Die deutsche Konjunktur steht weiter kräftig unter Dampf: Das Bruttoinlandsprodukt (BIP) war im dritten Quartal 2017 nach einer vorläufigen Schätzung des Statistischen Bundesamtes preisbereinigt um 0,8 Prozent höher als im zweiten Quartal 2017. Auch in der ersten Jahreshälfte 2017 war das BIP deutlich gestiegen, und zwar um 0,6 Prozent im zweiten und 0,9 Prozent im ersten Quartal. Die neuen Daten können sicherlich als weitere positive Überraschung von der deutschen Konjunktur gewertet werden.
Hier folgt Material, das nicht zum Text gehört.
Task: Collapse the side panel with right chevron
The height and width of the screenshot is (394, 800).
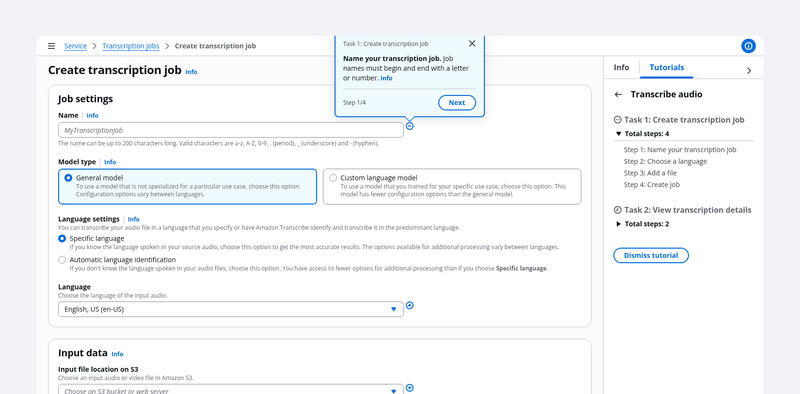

Mit der kräftigen Dynamik im dritten Quartal ist für das Jahr 2017 sogar eine Wachstumsrate von über 2 Prozent möglich.

Besonders erfreulich ist, dass der Aufschwung nun auch mehr und mehr investitionsgetrieben zu sein scheint. Das war lange Zeit der größte Schwachpunkt der aktuellen Konjunkturerholung, die nun schon seit acht Jahren anhält. In den letzten Jahren stützte sich das Wachstum vor allem auf den Konsum, der von der guten Beschäftigungslage profitierte.

Seit dem letzten Jahr hat auch der Export wieder neue Triebkraft entwickelt, denn die Weltkonjunktur zieht an und damit steigt die Nachfrage nach deutschen Produkten. Wenn die Unternehmen nun verstärkt auf dem Heimatmarkt investieren, wird das auch die Produktivität stützen. Das kann dann auch zu stärkeren Lohnsteigerungen führen – der Aufschwung kommt in eine neue Phase. Ein Boom-Szenario, wie vom Sachverständigenrat kürzlich skizziert, ist auch angesichts des extremen geldpolitischen Umfelds keineswegs unrealistisch.